Because the Swing Thoughts Needed Somewhere to Go
I didn’t set out to start a golf blog. I just wanted to get better.
After a long break from the game, I came back swinging—literally and figuratively. But somewhere between the YouTube tips, the algorithm-approved swing tweaks, and the well-meaning friends offering advice I didn’t ask for, I realized I wasn’t just trying to improve my game—I was trying to make sense of it.
And when I sat down to take notes on a round one day, something clicked: I wasn’t just jotting stats or scribbling reminders—I was writing a story. A narrative. A full-on post, just for myself. Because that’s how my brain works. Writing is how I learn, how I reflect, how I process. I’ve always been that way—journalism, tutoring, creative essays, overanalyzing things for sport.
So I figured… maybe this wasn’t just for me. Maybe someone else out there is also trying to get better at golf without getting buried under swing thoughts and self-doubt.
And Playing Through was born.
Quieting the Noise, Moving the Needle
I’m a recreational golfer with a spreadsheet. That should tell you a lot.
I love to learn. But I’ve learned the hard way that loving information doesn’t mean all information is helpful. Especially not when it’s coming at you in a nonstop stream of “fix your swing in 3 minutes” videos. I chased a few too many of those. Some worked. Most didn’t.
Eventually, I went full Hermione Granger about it—books, lesson notes, structured practice plans. I needed a system. Something that would help me make intentional progress, not just collect ideas. Because while golf improvement content is everywhere, so little of it is filtered through the lens of:
- What kind of golfer is this for?
- What stage are they in?
- What’s the actual goal?
That’s what I wanted to create: a place where a smart, curious, slightly overcaffeinated golfer could say, “Okay, but what’s my next step?”
What Progress Looks Like (For Me)
Yes, I want to lower my scores. No, that’s not the only reason I play.
Progress, for me, is more about feeling confident—knowing my clubs, trusting my setup, sticking to my pre-shot routine, and recovering from the occasional implosion with a little more grace and a lot less grip tension.
I want more rounds where I walk off the 18th green feeling like I learned something—and fewer rounds where I spend four holes spiraling after a topped hybrid and a bad bounce.
That’s what I’m chasing. Not perfection. Just forward movement. Fewer flubs, more fun. Better habits. Smarter practice. And the occasional brilliant par that keeps you coming back.
Who This Blog Is For
At first, it was just for me.

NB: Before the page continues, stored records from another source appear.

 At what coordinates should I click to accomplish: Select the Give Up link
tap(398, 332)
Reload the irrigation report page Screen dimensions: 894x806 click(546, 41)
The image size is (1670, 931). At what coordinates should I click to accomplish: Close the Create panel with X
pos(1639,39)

Then for a few friends asking for recommendations.
Now, I’m thinking about all the golfers who feel like they’re stuck between beginner and expert, trying to get better with limited time, limited trust in the internet, and unlimited golf balls to lose.
This blog is especially for the golfers who might not see themselves in the mainstream golf content—who want strategy and structure without the snobbery. I’ve spent a lot of time thinking about what makes golf accessible, what makes it intimidating, and how we can create a better conversation around improvement.
Because improvement shouldn’t be gatekept.
Why I Keep Showing Up
I play golf because I love it. I love walking the course. I love the smell of fresh-cut grass (even if I’m allergic to it). I love the rhythm of the game, the geese that don’t fear death, the absurdity of hitting a tiny ball across acres of land and calling it recreation.
But more than that—I love having a project. I love checking progress. I love building systems and testing them.
Golf gives me all of that. It uses the same parts of my brain I use for work—strategy, communication, feedback loops—but in a way that’s completely mine. It’s creative. It’s analytical. It’s humbling. It’s funny.
And it’s never, ever done.

A Final Word for Fellow Work-in-Progress Golfers
Here’s what I want you to know:
Self-improvement in any area of life means setting a goal and taking steps toward it—even if you don’t know if you’ll ever fully “arrive.” And yes, it’s okay to admit that you want lower scores. You’re not shallow. You’re just honest.
This blog is one way I’m pushing back on the voice in my head that says, “No one cares what you have to say.” Because I know that voice is lying. And I think you know the one in your head is, too.
So if you’re out there working on your swing, second-guessing your 7-iron, or wondering if anyone else chunked a chip and laughed anyway— You’re in the right place.